Hamdani Rahma, Cianferoni Damiano, Reche Raul, Delgado Javier, Serrano Luis
Department of Systems and Synthetic Biology, Centre for Genomic Regulation (CRG), The Barcelona Institute for Science and Technology, Barcelona, Spain.
Universitat Pompeu Fabra (UPF), Barcelona, Spain.
Protein Sci. 2025 Aug;34(8):e70220. doi: 10.1002/pro.70220.
Protein-protein interactions (PPI) are fundamental to cellular signaling, forming robust networks that govern critical biological processes such as immune response, cell growth, and signal transduction. Nanobody-based therapies have emerged as a key strategy for modulating PPIs, offering exceptional potential due to their high specificity, stability, and ability to access challenging epitopes on PPI interfaces inside cells. The rational design of nanobodies relies mainly on understanding and predicting their binding regions, particularly the residues that contribute the most to the binding energy (binding hotspots). Existing computational methods do not fully provide a scalable solution for hotspot identification in nanobody design, leaving a critical gap in the rational design of these therapeutics. Here, we present a scalable and structure-aware algorithm for hotspot prediction in nanobody design. The algorithm queries a curated database of triplets of interacting residues obtained from ~20,000 non-redundant PDB structures. We showed that these triplets contain structural and energetic information, being able to assess the stability effect of residue variations in protein structures, Pearson R = 0.63 (MSE = 1.58 kcal/mol). More important than effects on stability is the ability of the algorithm to predict binding hotspots of protein-protein generic complexes and more specifically in complexes containing nanobodies. HotspotPred reached an accuracy of 0.73 for hotspot residue identification in a protein interaction dataset of 1160 Alanine mutants and correctly identified in 63.4% of the cases we predicted at least 2 residues on the binding surface.
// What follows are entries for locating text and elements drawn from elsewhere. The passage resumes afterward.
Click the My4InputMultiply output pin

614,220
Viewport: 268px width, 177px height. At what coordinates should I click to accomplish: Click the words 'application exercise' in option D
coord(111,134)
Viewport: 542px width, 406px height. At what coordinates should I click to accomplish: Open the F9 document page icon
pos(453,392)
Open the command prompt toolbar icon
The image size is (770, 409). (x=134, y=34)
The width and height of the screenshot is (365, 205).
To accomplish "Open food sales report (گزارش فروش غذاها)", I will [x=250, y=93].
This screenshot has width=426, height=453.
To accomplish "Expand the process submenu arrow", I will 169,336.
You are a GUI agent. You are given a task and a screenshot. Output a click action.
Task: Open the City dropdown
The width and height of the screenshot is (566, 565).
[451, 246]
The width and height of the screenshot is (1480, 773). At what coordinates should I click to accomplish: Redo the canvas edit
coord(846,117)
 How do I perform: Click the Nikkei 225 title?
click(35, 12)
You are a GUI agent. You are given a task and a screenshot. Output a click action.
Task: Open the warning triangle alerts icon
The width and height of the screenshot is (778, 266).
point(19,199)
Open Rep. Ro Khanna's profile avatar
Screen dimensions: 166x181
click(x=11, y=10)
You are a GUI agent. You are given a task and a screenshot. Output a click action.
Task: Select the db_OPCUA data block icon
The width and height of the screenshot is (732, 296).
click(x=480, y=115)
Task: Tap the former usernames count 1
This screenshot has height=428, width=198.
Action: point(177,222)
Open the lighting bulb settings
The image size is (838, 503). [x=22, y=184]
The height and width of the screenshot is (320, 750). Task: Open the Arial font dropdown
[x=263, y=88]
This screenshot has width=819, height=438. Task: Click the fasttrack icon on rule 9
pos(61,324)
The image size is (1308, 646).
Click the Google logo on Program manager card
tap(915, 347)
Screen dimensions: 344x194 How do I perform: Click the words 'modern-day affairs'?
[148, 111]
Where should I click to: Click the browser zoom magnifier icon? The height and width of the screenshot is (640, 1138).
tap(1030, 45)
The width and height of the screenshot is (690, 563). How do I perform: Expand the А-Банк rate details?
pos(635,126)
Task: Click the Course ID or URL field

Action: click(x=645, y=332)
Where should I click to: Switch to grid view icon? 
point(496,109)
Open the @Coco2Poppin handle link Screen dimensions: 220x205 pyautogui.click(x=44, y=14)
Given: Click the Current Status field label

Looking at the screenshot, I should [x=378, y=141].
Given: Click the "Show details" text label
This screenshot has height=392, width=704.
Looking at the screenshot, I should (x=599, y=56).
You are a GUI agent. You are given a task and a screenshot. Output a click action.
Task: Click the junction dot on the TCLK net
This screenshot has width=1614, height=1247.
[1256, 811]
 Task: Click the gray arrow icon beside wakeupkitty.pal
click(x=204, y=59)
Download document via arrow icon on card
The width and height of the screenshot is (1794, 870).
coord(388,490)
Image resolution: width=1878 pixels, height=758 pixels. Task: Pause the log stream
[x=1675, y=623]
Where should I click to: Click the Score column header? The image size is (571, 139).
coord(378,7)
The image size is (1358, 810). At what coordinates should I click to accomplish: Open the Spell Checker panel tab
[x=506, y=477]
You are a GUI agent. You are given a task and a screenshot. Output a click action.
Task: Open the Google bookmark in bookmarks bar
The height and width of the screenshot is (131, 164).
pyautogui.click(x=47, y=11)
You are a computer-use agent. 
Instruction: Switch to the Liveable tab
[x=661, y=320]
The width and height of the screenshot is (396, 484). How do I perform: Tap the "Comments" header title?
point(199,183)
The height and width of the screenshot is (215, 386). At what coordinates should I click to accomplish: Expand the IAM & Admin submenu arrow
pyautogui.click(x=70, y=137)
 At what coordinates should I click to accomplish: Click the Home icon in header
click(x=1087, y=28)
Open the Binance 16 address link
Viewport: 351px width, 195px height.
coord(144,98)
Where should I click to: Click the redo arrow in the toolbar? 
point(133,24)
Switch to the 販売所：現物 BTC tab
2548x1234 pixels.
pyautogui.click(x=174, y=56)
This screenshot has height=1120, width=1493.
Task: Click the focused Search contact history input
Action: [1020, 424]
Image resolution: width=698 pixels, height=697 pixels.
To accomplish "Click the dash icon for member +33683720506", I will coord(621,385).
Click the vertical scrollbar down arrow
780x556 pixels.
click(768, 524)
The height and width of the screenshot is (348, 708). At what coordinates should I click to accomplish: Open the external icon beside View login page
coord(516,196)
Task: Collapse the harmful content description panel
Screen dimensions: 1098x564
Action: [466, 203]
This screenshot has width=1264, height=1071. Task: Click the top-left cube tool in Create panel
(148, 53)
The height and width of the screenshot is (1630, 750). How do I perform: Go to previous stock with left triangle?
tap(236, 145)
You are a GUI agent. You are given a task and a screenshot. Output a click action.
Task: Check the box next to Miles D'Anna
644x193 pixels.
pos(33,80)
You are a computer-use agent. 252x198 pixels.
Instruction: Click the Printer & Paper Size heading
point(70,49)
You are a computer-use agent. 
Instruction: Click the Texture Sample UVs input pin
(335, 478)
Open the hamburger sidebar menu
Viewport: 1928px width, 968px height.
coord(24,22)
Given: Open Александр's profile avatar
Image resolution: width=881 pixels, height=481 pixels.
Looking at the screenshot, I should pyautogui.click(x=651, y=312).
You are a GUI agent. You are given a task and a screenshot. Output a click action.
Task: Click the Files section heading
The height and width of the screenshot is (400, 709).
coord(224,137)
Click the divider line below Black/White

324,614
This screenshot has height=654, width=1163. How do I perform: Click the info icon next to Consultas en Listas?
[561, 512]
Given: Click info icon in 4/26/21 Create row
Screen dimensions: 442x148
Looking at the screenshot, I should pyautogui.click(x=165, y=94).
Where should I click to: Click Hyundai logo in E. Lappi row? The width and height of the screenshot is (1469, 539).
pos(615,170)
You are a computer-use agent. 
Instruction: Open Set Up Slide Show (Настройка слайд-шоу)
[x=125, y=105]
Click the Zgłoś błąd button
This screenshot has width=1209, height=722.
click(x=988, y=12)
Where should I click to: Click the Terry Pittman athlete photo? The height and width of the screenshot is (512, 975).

蛋白质-蛋白质相互作用(PPI)是细胞信号传导的基础,形成了强大的网络,控制着诸如免疫反应、细胞生长和信号转导等关键生物学过程。基于纳米抗体的疗法已成为调节PPI的关键策略,由于其高特异性、稳定性以及能够识别细胞内PPI界面上具有挑战性的表位,具有巨大的潜力。纳米抗体的合理设计主要依赖于对其结合区域的理解和预测,特别是对结合能贡献最大的残基(结合热点)。现有的计算方法不能完全为纳米抗体设计中的热点识别提供可扩展的解决方案,在这些治疗方法的合理设计中留下了关键差距。在此,我们提出了一种用于纳米抗体设计中热点预测的可扩展且结构感知的算法。该算法查询了一个经过整理的数据库,该数据库包含从约20,000个非冗余PDB结构中获得的相互作用残基三联体。我们表明,这些三联体包含结构和能量信息,能够评估蛋白质结构中残基变异的稳定性效应,皮尔逊相关系数R = 0.63(均方误差MSE = 1.58千卡/摩尔)。比稳定性影响更重要的是该算法预测蛋白质-蛋白质通用复合物,特别是包含纳米抗体的复合物的结合热点的能力。在1160个丙氨酸突变体的蛋白质相互作用数据集中,HotspotPred对热点残基识别的准确率达到0.73,并且在我们预测的63.4%的案例中,正确识别出结合表面上至少2个残基。